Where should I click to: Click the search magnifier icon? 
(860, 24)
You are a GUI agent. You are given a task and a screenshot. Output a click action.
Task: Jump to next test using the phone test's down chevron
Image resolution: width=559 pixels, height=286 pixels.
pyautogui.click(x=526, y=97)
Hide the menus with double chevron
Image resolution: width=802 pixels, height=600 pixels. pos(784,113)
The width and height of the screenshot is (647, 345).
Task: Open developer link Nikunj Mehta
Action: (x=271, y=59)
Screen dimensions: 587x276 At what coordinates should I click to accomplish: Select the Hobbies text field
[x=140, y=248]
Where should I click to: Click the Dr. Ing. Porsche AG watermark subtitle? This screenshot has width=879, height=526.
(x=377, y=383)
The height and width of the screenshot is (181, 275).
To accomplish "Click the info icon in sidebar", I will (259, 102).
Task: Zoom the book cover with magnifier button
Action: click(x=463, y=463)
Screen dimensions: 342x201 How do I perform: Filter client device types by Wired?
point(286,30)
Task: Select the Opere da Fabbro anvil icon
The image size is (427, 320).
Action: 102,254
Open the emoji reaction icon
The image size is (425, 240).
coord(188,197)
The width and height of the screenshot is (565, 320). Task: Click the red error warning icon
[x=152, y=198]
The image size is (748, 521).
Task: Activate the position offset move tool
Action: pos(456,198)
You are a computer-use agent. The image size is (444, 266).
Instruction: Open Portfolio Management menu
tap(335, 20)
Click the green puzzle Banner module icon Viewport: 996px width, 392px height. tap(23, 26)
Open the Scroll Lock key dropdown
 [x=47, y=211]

★ ★ ★

▶ **Brief**
Begin with the line that contains "Screen dimensions: 587x276" and end with the last line of the data. Repeat those two lines and all between them exactly.

▶ **Output**
Screen dimensions: 587x276 At what coordinates should I click to accomplish: Select the Hobbies text field
[x=140, y=248]
Where should I click to: Click the Dr. Ing. Porsche AG watermark subtitle? This screenshot has width=879, height=526.
(x=377, y=383)
The height and width of the screenshot is (181, 275).
To accomplish "Click the info icon in sidebar", I will (259, 102).
Task: Zoom the book cover with magnifier button
Action: click(x=463, y=463)
Screen dimensions: 342x201 How do I perform: Filter client device types by Wired?
point(286,30)
Task: Select the Opere da Fabbro anvil icon
The image size is (427, 320).
Action: 102,254
Open the emoji reaction icon
The image size is (425, 240).
coord(188,197)
The width and height of the screenshot is (565, 320). Task: Click the red error warning icon
[x=152, y=198]
The image size is (748, 521).
Task: Activate the position offset move tool
Action: pos(456,198)
You are a computer-use agent. The image size is (444, 266).
Instruction: Open Portfolio Management menu
tap(335, 20)
Click the green puzzle Banner module icon Viewport: 996px width, 392px height. tap(23, 26)
Open the Scroll Lock key dropdown
 [x=47, y=211]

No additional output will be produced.